Data extracts:
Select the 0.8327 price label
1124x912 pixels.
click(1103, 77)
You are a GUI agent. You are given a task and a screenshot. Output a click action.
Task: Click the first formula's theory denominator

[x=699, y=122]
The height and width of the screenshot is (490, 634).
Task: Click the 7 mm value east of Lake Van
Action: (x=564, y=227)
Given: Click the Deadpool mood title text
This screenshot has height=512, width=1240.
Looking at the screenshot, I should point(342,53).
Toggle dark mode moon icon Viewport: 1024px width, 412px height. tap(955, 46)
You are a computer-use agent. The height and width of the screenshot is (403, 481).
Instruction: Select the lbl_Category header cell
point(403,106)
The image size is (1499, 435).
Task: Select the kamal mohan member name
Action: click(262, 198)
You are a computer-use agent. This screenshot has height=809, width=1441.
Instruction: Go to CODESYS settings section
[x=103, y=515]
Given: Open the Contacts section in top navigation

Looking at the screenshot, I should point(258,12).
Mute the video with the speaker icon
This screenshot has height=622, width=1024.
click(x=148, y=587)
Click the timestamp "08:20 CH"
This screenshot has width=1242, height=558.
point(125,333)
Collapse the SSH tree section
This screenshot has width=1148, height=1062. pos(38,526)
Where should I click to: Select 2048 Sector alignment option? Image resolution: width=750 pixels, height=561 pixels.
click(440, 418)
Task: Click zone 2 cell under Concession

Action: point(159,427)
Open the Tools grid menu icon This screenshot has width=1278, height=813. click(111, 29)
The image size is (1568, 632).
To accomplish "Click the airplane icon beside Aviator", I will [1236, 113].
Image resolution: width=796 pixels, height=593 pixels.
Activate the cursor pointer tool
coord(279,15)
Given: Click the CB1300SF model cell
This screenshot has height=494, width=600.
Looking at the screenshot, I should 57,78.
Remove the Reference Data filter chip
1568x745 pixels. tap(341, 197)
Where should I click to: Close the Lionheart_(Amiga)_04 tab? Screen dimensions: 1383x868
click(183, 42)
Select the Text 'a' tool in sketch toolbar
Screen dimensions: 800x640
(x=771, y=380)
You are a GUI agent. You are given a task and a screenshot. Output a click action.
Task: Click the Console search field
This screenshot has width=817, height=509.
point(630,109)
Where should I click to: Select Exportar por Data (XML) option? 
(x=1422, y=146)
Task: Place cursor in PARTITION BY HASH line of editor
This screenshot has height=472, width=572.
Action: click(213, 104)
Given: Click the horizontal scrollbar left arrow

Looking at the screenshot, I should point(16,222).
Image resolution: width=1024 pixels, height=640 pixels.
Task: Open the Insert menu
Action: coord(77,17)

Exercise instructions: Consider the entries above and return each line with the string "computer".

Exercise answer:
You are a computer-use agent. The height and width of the screenshot is (403, 481).
You are a computer-use agent. This screenshot has height=809, width=1441.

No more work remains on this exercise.